Honestly, a "jerk-inclusive" mathematical analysis of a real-life situation is probably slightly over my head at the moment. But one reason I've always loved physics is because it's so intuitive (parts of it, at least). I'll use my simple car driving example again. In a car which is being decelerated at a very large magnitude, my torso will be pressed forward against the seatbelt and my head may even be hanging forward with my neck bent, if the "G-forces" are too strong for my neck to hold my head upright. But as long as the deceleration is applied smoothly and then held constant, I don't think my neck would break. But a very rapid onset of deceleration (jerk), while my torso was constrained by the seatbelt, would give me whiplash, or if severe enough, break my neck.

You are right that the fundamental rules of force-acceleration dependence (Newton) are not altered by jerk. The surface force exerted on your torso by the seatbelt is determined ONLY by the deceleration and doesn't care about the jerk. And if your body was truly rigid (which nothing is, especially not a body), the whole system would not care about jerk. But intuitively I can see a less than rigid body getting whiplash as I described above. My guess is that a detailed analysis of the situation would need to describe the time-domain motion of every single part of the body. The overall difference in translational response (due to inertia) of the head and torso would be such that it would generate certain forces in the neck, and these forces would be higher in the high-jerk case, to give you whiplash. That's what I suspect... as much as I love discussing this I'm not gonna even attempt that analysis right now...

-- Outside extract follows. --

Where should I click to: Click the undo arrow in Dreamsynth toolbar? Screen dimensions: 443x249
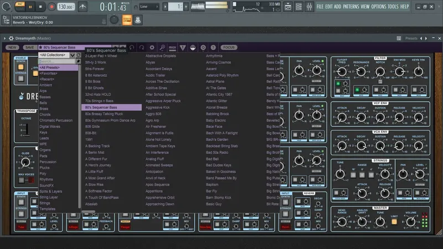point(131,48)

If you want to analyze the situation without considering jerk, and it is a situation where acceleration is dynamically changing, then you will only be able to analyze one moment of the entire situation at a time (a=constant), and I don't think that would be sufficient to see the overall picture.

Keep in mind it's not actually the force of the seatbelt on the torso that's causing the guy's neck to break (that seatbelt force isn't dependent on jerk)... it's the tensile force in his neck that his own head and torso are respectively exerting on each other... and this force comes from the dynamic response of each member to the jerking and deceleration of the car. This dynamic response will be different in a situation with or without jerk.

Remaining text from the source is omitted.